* **How to complete this task**:
At the line containing "The height and width of the screenshot is (438, 1600).", begin an exact copy, and continue through the last line of the entries below. Leave out any pictures.

* **The records**:
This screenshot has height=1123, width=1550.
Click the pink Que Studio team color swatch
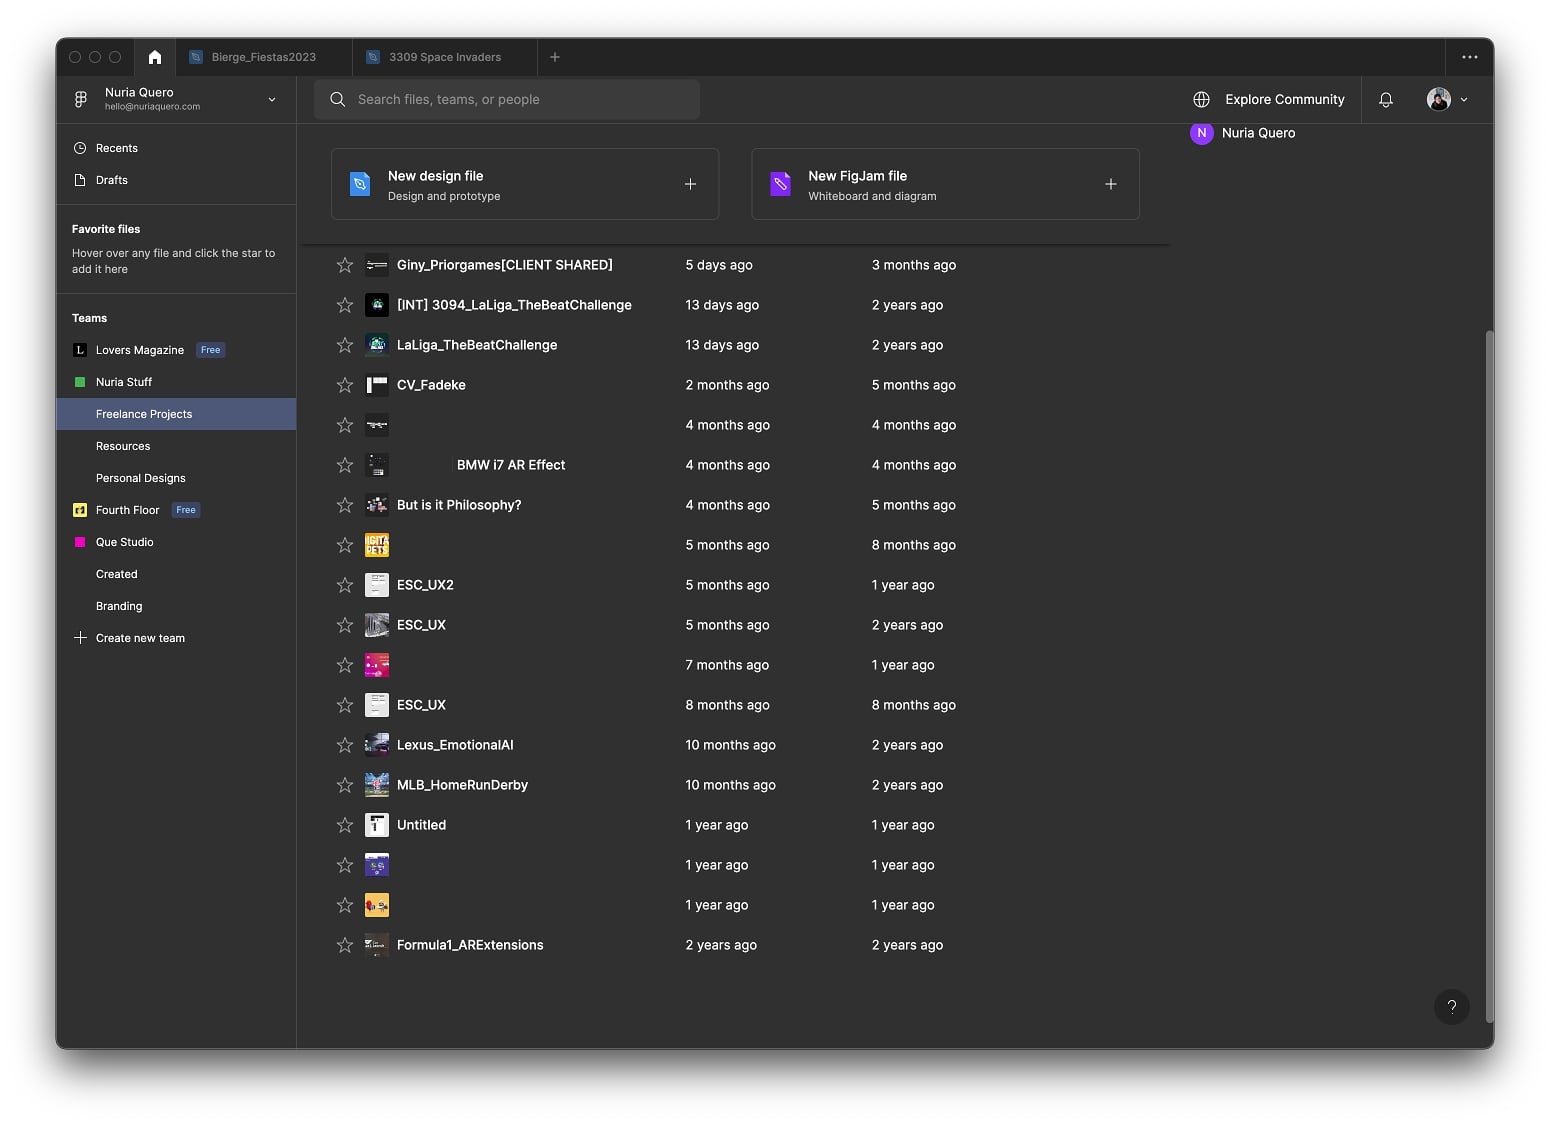point(80,542)
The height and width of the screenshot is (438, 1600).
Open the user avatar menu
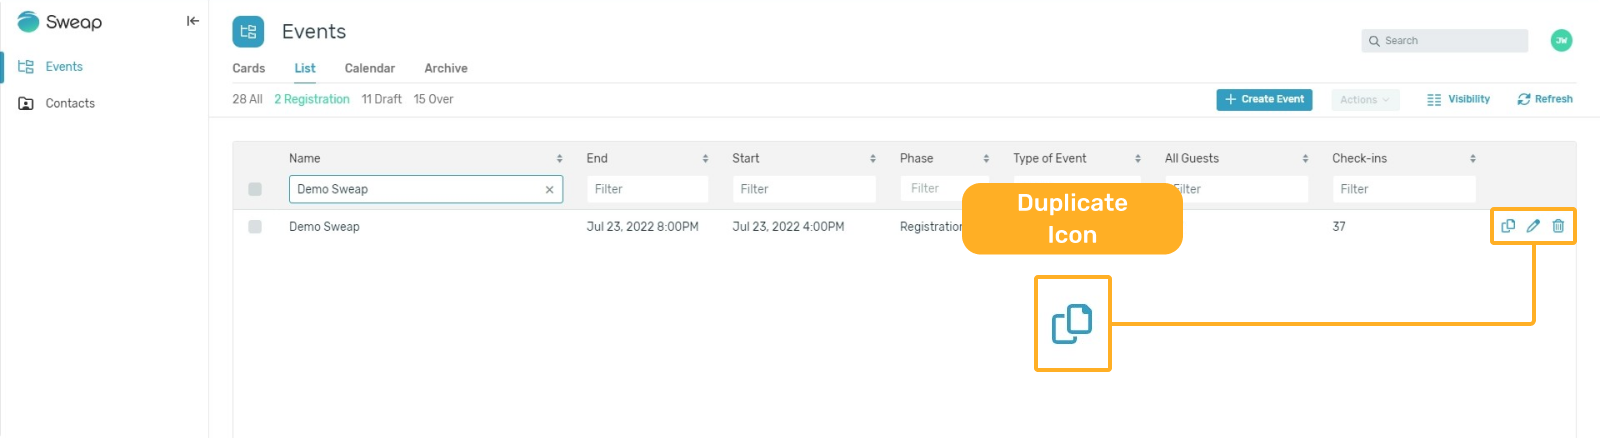1561,41
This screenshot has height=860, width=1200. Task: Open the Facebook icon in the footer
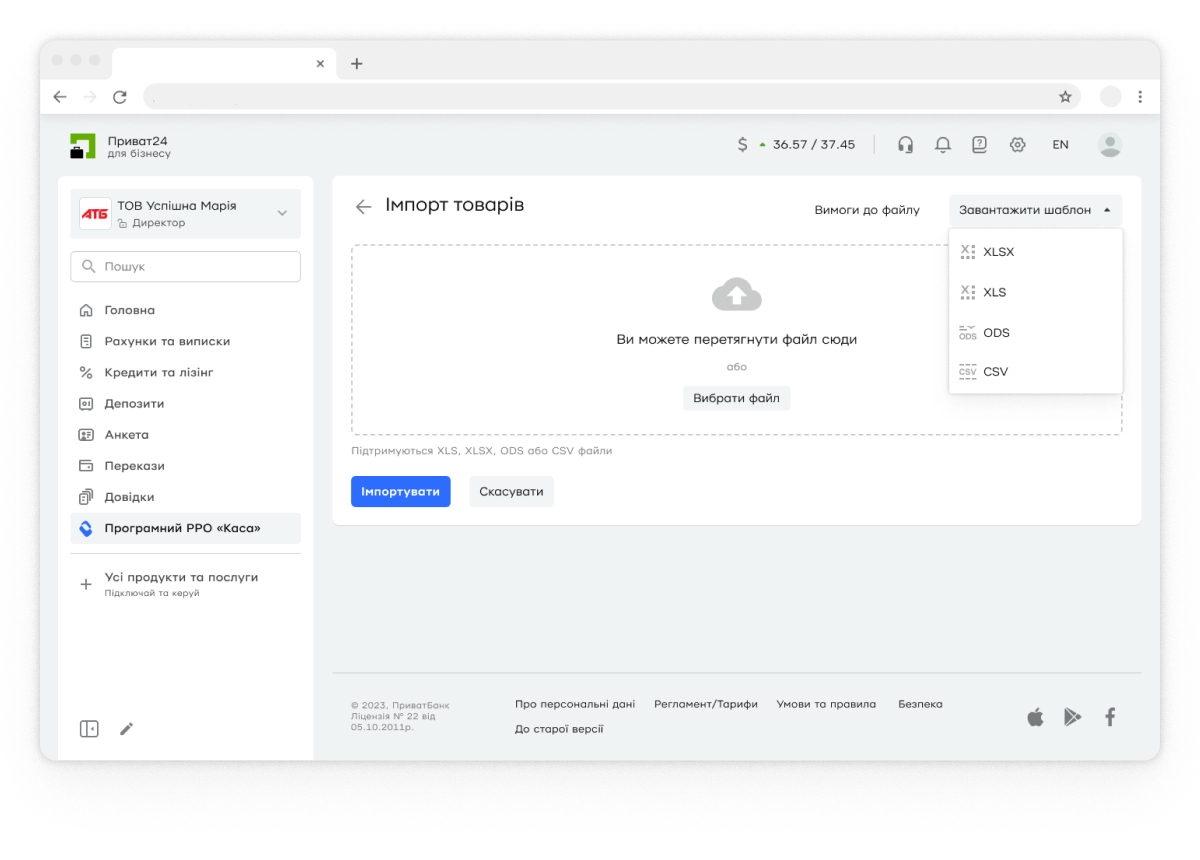point(1109,717)
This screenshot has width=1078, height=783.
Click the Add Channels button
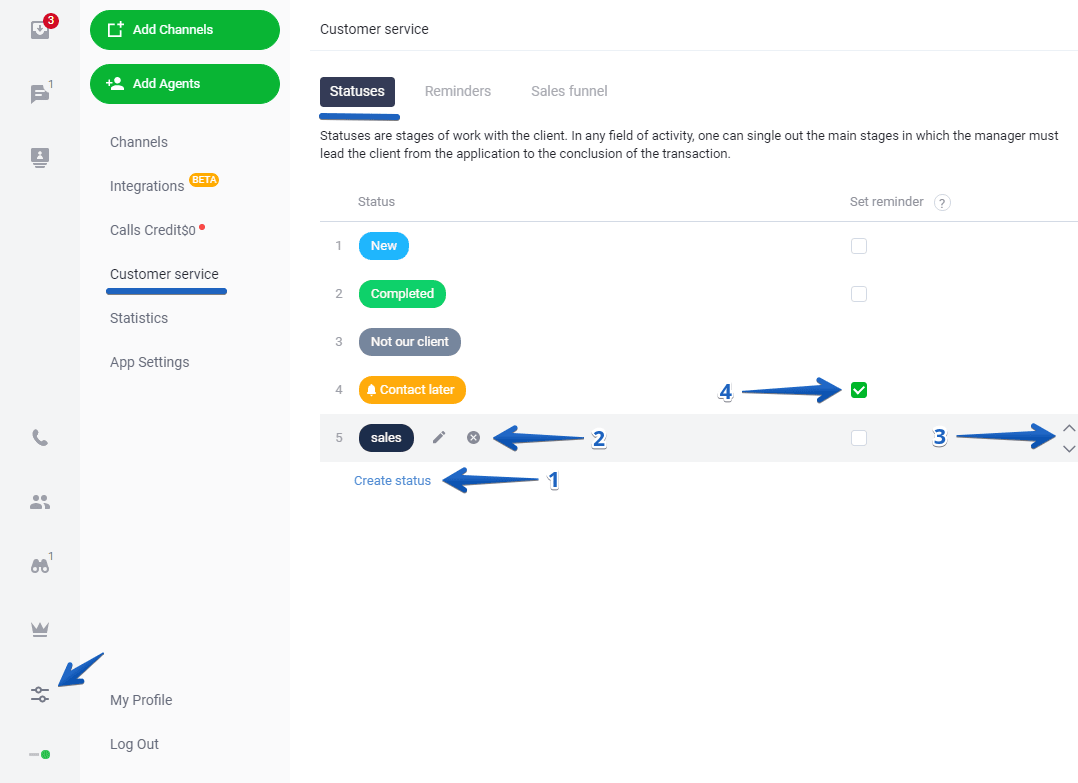185,30
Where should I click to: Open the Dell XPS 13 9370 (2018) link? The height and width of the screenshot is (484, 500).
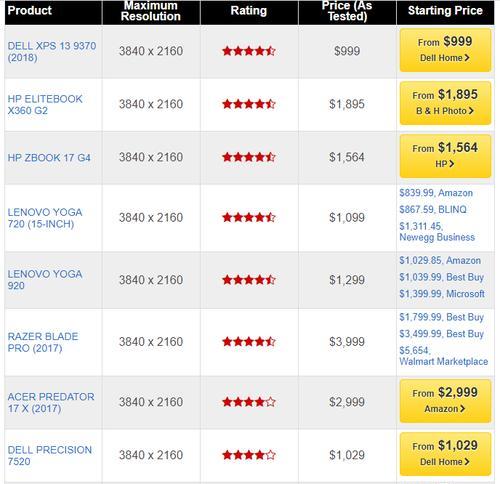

* **Your solution**:
The height and width of the screenshot is (438, 1600).
Open the user avatar menu
1561,41
This screenshot has height=860, width=1200. Task: Open the Facebook icon in the footer
point(1109,717)
This screenshot has width=1078, height=783.
Click the Add Channels button
185,30
Where should I click to: Open the Dell XPS 13 9370 (2018) link? The height and width of the screenshot is (484, 500).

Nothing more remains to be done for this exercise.